Потом он пошел к раненым.
Просторный подвал двухэтажного деревянного дома, занятый под лазарет, был заполнен ранеными. Здесь не было, как говорят, "ходячих". Все, кто мог держаться на ногах, не уходили из своих рот. Рядами лежали беспомощные люди - на шинелях, на досках, на фанере - на всем, чем удалось прикрыть земляной пол.
По проходам, меж этих сплошных рядов неподвижных людей, вяло двигались измученные санитары, чтобы подать воду, положить удобнее кого-нибудь или бросить дров в железные, красные от огня бочки, оборудованные вместо печек. Скупо светили две лампы под бревенчатым накатом подвала.
Кто-то бормотал в бреду: "Мама, мамочка…", кто-то шептал: "Я ведь не вру, ей-богу люблю тебя… ей-богу…", кто-то кричал с тяжелою бредовою настойчивостью: "Гляди! Гляди… твою!.. Справа обходят! Гляди!" Кто-то жутко, именно своей веселостью в этой обстановке, смеялся в беспамятстве.

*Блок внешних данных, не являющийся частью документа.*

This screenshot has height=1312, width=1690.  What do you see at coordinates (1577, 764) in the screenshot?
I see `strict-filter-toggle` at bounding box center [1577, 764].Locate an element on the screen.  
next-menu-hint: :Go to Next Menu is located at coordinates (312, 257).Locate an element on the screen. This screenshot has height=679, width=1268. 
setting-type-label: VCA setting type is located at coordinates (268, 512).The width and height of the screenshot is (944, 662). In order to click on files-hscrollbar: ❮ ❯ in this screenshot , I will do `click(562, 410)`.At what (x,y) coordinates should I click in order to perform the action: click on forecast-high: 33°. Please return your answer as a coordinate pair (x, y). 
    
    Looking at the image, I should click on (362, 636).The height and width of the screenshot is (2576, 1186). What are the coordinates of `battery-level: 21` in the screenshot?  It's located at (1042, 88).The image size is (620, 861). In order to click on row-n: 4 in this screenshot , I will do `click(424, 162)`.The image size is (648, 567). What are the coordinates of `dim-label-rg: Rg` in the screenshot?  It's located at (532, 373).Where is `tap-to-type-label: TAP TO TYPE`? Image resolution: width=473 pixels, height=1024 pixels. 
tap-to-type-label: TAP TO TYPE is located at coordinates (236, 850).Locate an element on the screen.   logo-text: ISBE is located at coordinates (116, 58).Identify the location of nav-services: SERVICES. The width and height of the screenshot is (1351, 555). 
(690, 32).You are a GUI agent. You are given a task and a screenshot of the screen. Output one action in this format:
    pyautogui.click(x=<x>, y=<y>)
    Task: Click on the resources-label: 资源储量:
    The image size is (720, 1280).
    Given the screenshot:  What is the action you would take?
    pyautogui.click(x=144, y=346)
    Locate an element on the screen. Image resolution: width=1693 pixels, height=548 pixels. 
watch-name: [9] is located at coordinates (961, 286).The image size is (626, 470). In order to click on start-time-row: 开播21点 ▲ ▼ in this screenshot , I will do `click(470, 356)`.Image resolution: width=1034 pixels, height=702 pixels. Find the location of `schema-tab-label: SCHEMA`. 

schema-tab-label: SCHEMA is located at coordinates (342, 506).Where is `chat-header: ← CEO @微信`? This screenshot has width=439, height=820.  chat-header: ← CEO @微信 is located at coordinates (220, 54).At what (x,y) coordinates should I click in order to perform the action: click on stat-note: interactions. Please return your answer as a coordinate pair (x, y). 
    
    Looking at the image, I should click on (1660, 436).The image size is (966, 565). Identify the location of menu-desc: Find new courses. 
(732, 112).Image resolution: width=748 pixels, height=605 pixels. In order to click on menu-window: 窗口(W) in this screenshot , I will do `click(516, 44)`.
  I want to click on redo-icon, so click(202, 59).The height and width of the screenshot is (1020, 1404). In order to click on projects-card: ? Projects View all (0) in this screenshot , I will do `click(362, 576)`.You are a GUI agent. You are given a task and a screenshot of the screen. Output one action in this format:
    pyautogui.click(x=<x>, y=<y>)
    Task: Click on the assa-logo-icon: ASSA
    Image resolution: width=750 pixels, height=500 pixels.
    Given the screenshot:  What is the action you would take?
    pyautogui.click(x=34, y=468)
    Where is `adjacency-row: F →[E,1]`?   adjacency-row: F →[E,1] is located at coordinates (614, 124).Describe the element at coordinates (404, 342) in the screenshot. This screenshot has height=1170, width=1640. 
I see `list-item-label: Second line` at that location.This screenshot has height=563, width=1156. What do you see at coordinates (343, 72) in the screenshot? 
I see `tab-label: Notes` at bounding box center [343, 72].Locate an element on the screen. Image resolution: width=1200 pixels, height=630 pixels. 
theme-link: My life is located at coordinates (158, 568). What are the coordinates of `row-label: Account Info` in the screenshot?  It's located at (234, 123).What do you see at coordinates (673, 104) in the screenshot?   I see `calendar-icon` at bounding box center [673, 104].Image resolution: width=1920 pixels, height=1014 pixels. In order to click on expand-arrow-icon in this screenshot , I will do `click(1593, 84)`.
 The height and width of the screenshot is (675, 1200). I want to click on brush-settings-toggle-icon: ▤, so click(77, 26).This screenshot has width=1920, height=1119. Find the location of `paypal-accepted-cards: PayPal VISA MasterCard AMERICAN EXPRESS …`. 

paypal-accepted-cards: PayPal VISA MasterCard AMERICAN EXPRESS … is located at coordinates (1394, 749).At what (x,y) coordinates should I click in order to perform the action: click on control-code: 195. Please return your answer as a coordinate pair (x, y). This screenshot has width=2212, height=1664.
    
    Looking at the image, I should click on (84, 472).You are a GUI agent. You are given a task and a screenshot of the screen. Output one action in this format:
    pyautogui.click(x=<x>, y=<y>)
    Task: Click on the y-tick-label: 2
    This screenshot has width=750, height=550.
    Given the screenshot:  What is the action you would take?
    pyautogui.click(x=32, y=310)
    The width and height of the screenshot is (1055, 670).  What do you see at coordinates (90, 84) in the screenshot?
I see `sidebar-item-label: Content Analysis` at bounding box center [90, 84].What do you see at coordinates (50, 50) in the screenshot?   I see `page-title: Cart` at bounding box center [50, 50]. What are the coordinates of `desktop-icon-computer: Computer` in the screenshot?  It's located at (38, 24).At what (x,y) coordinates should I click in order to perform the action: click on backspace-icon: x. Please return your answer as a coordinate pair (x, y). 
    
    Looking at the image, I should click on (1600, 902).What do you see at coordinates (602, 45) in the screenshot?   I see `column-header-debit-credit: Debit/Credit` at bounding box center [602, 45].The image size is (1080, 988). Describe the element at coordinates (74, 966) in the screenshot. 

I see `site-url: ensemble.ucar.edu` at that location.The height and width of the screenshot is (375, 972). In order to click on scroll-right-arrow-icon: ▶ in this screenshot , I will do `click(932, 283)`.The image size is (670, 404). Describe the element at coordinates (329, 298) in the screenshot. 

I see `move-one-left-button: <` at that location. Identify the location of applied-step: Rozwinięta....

Никто не обратил внимания на комбата. Измученные своею болью, люди казались безразличными ко всему. Даже санитары, занятые своим делом, не поглядели, кто вошел.
Одна Полечка, бинтовавшая лентами, настриженными из белья, окончив перевязку, взглянула устало, думая, наверное, что еще кого-то принесли и опять надо бинтовать. Но, увидев комбата, поднялась и сказала:
- Ну вот, поглядите, как у нас…
Она бодрилась и полагала, что этим бодрит других. Фактически же все было не так, как она думала. И комбат тотчас понял это. Люди крепились не только потому, что она своим словом или помощью делала это, а потому, что она находилась тут, с ними. Просто оттого, что она была такой вот беспомощной, юной и терпеливой. Молодым бойцам было не к лицу показывать перед нею свою боль стонами и капризами, им хотелось, чтобы она видела в них настоящих мужчин. Пожилые же, видя, как ей тяжело, жалели ее просто по-отцовски и ободряли, стараясь показать, что они довольны всем, что она делает, и что им хорошо и тревожиться нечего. Тарасов понял все это.
Полечка пошла к одному из бойцов и по пути остановилась укрыть еще одного, потом другого. Первый пожилой боец улыбнулся, и, подавляя, видать, тяжкую боль, проговорил ласково:
- Спасибо, доченька…
Второй же, молодой, запротестовал:
- Не надо, я сам…
По доброму теплому взгляду комбата Полечка уже чувствовала, что он вовсе не такой сухарь и злюка, как она считала прежде, и в ней шевельнулось к нему то же чувство женской озабоченной ласковости, которое было у нее к раненым. Она знала теперь, что ему тяжело, может быть, больше.
- Да вы не беспокойтесь… - виновато и как бы извиняясь проговорила она. - Теперь и перевязывать есть чем, а как танкисты вернутся, все будет хорошо.